Nigeria is due to pay $1.5 billion in debt repayments in the next year, twice as much as the government budget for health, education and poverty reduction plans. Yet Nigeria is not being considered for debt cancellation under the controversial Heavily Indebted Poor Countries initiative, despite qualifying in 1996.
President Obasanjo has called for debt relief, pointing to the fact that his country is at a crucial time in its democratic transition and in urgent need of international support. In March, at a meeting with Jubilee 2000, he said: The time for an international commitment of deep debt reduction and forgiveness is now. Our foreign debt stands at $31 billion, and continues to rise, not because of any significant additional borrowing, but mainly as a result of the cost of servicing what was actually borrowed in the past. In these circumstances, it is simply not possible to speak of any significant measure of development, for as long as we are obliged to allocate so much of our lean resources to debt servicing. It is morally unjustifiable for the poor people of Nigeria to suffer any longer." The President has pledged to spend money released by debt cancellation on tackling fundamental health problems such as malaria.
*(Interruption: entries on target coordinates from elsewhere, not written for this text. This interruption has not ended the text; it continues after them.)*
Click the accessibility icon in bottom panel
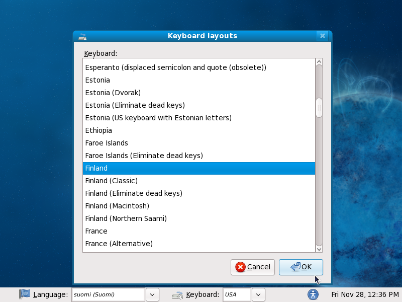This screenshot has height=302, width=402. [313, 294]
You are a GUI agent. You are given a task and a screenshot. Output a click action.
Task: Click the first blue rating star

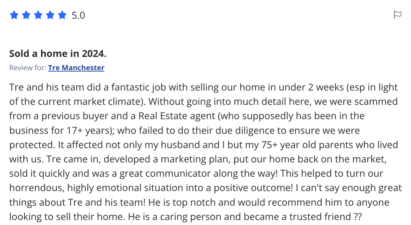click(14, 15)
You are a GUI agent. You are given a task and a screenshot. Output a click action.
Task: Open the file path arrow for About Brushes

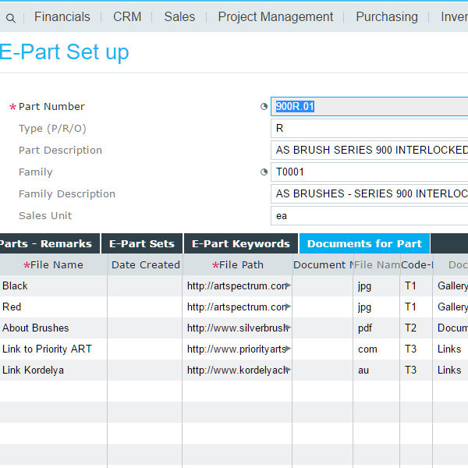[x=288, y=328]
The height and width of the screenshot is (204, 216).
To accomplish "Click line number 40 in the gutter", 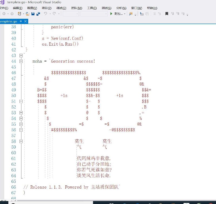I will pos(14,38).
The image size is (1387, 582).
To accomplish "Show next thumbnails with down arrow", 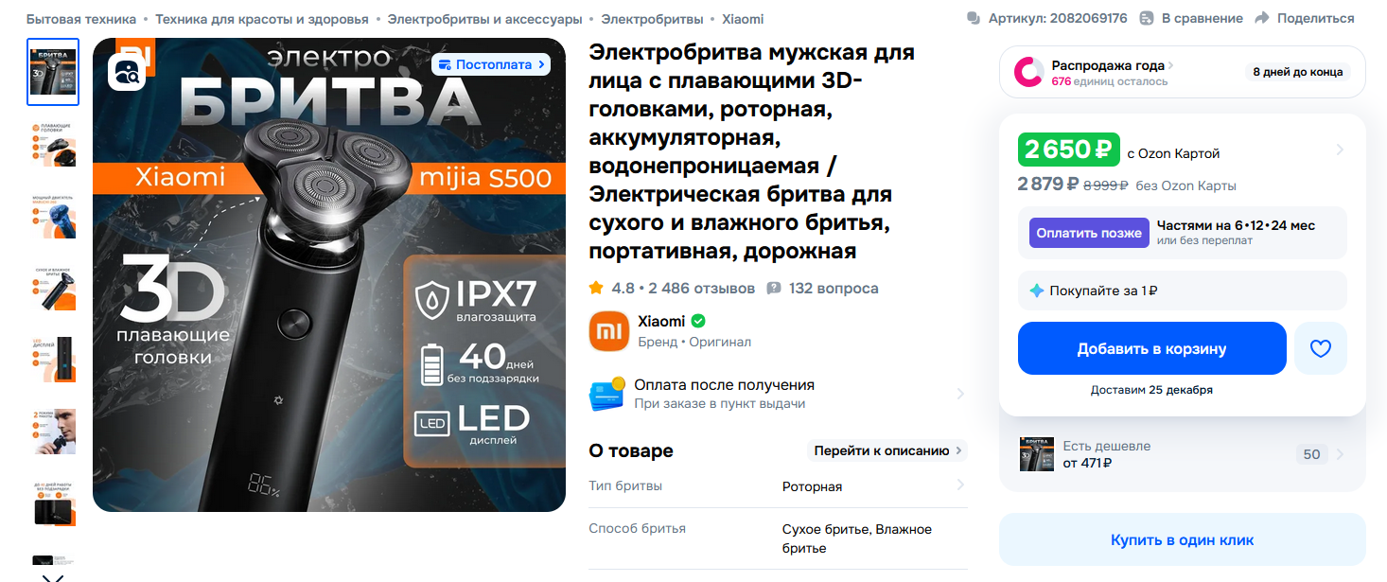I will tap(53, 575).
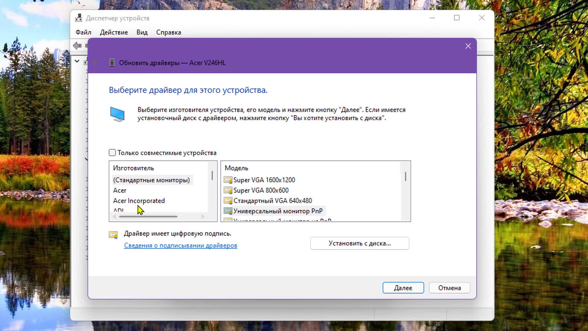588x331 pixels.
Task: Open the Вид menu
Action: point(142,32)
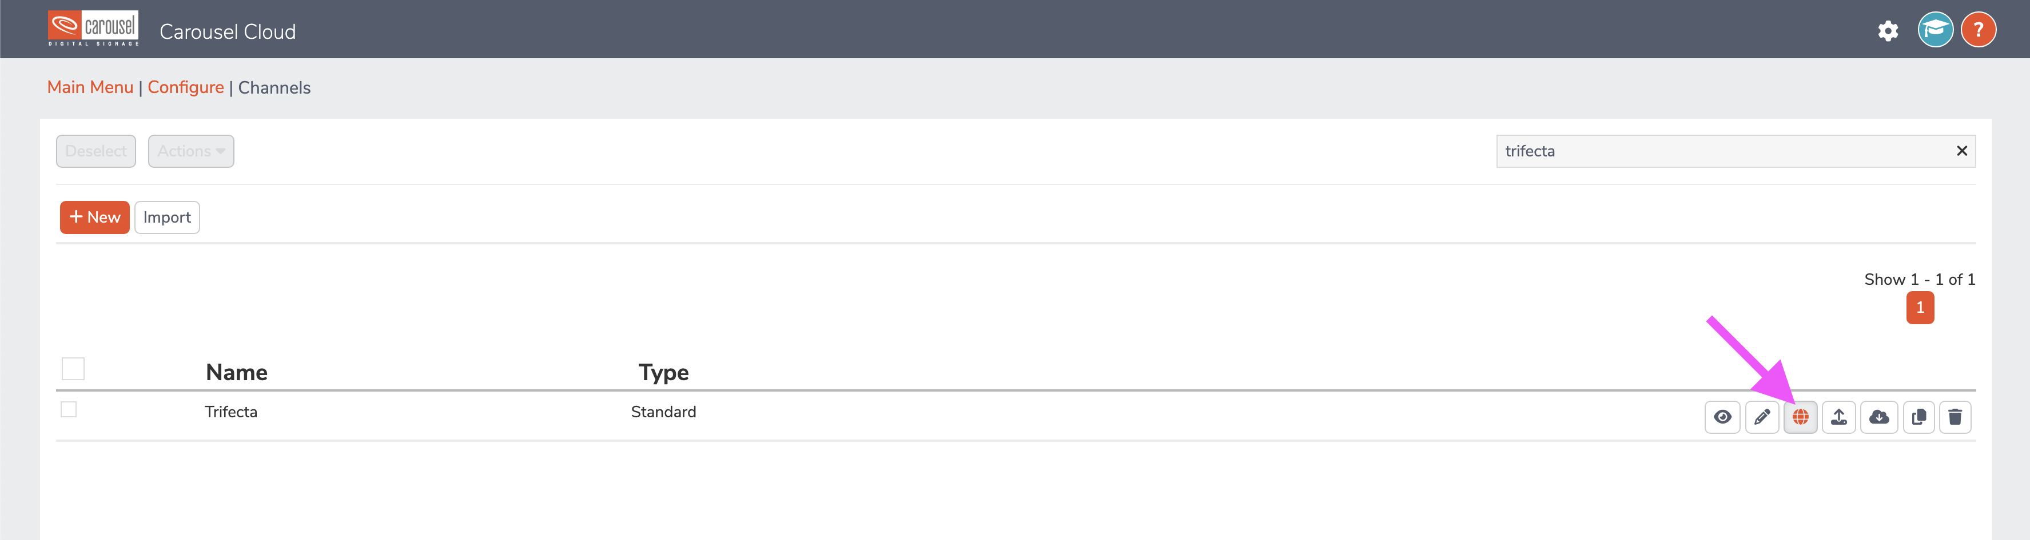The height and width of the screenshot is (540, 2030).
Task: Duplicate the Trifecta channel with the copy icon
Action: 1919,416
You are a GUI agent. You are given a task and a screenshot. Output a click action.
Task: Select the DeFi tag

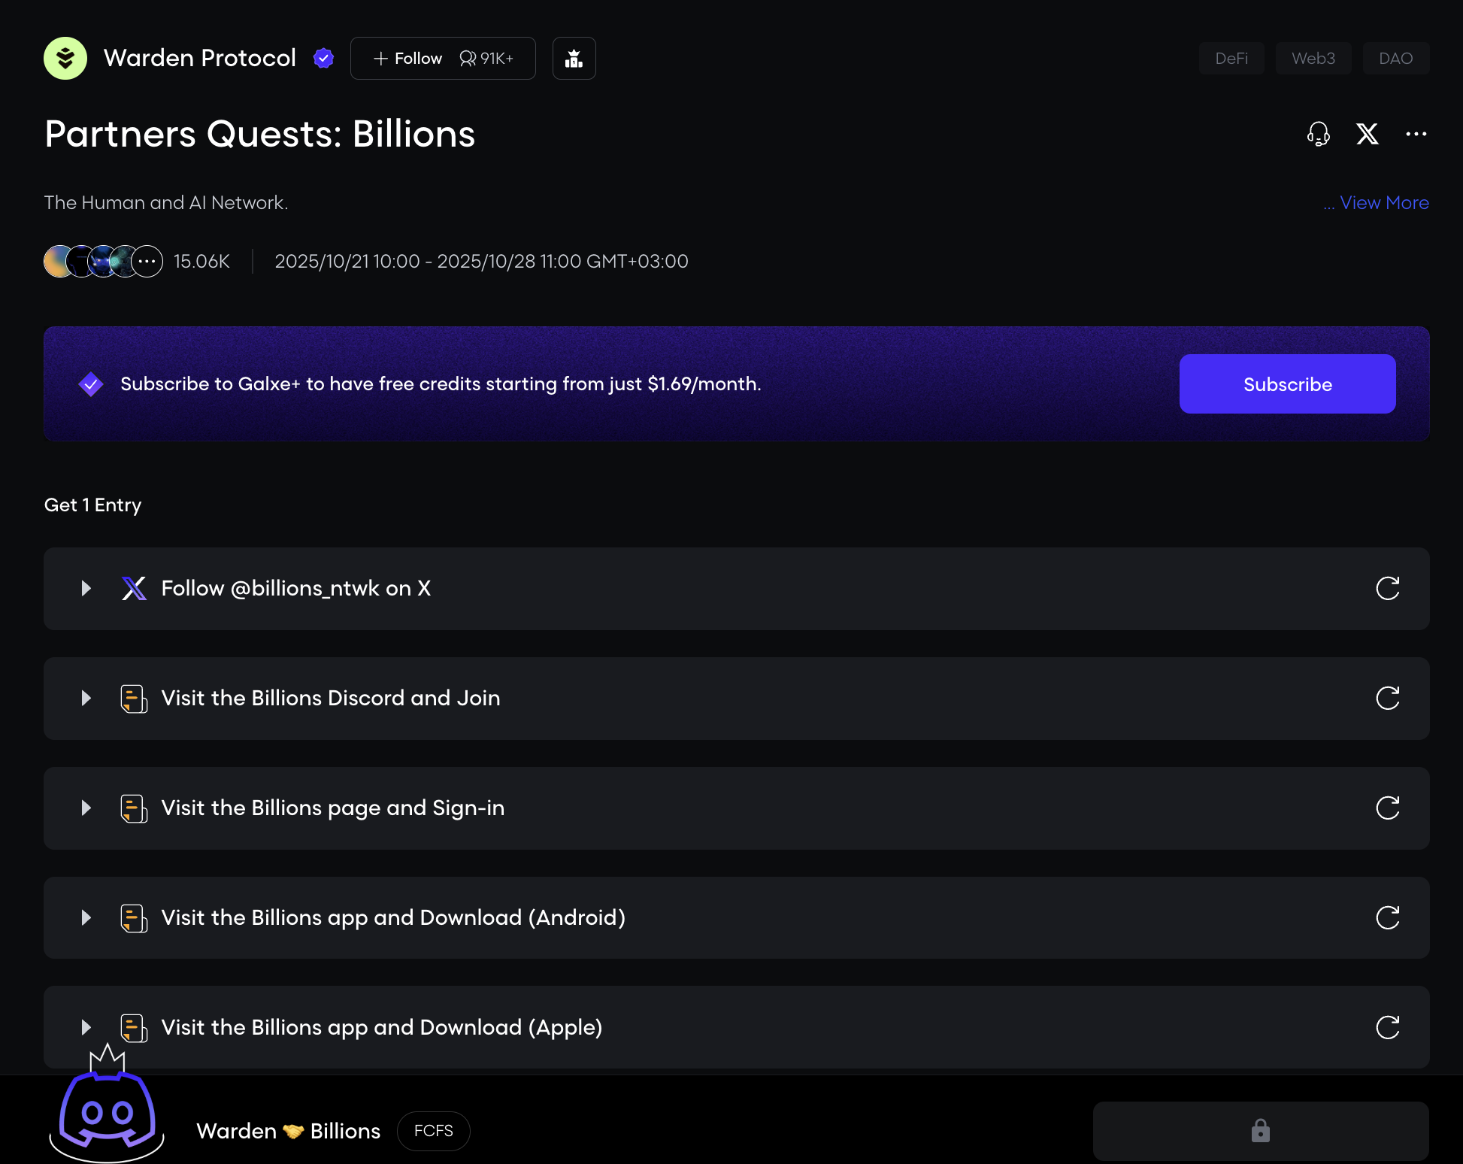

President Clinton too has acknowledged the moral imperative to cancel Nigeria's debt. In October 1999, Clinton said "It is neither morally right, nor economically sound, to say that young democracies like Nigeria, as they overcome the painful legacy of dictatorship or misrule, must choose between making interest payments on their debt and investing in the health and education of their children."
Nigerian Jubilee 2000 supporters are demonstrating this weekend to tell the international community that people in Nigeria are in desperate need of debt cancellation. Kwesi Owusu, Head of the Jubilee 2000 Africa Initiative, says "It is finally time in Nigeria for a clear line to be drawn between the corrupt past and a positive future. Debt cancellation for Nigeria, as for the rest of Africa, is vital to economic recovery and health."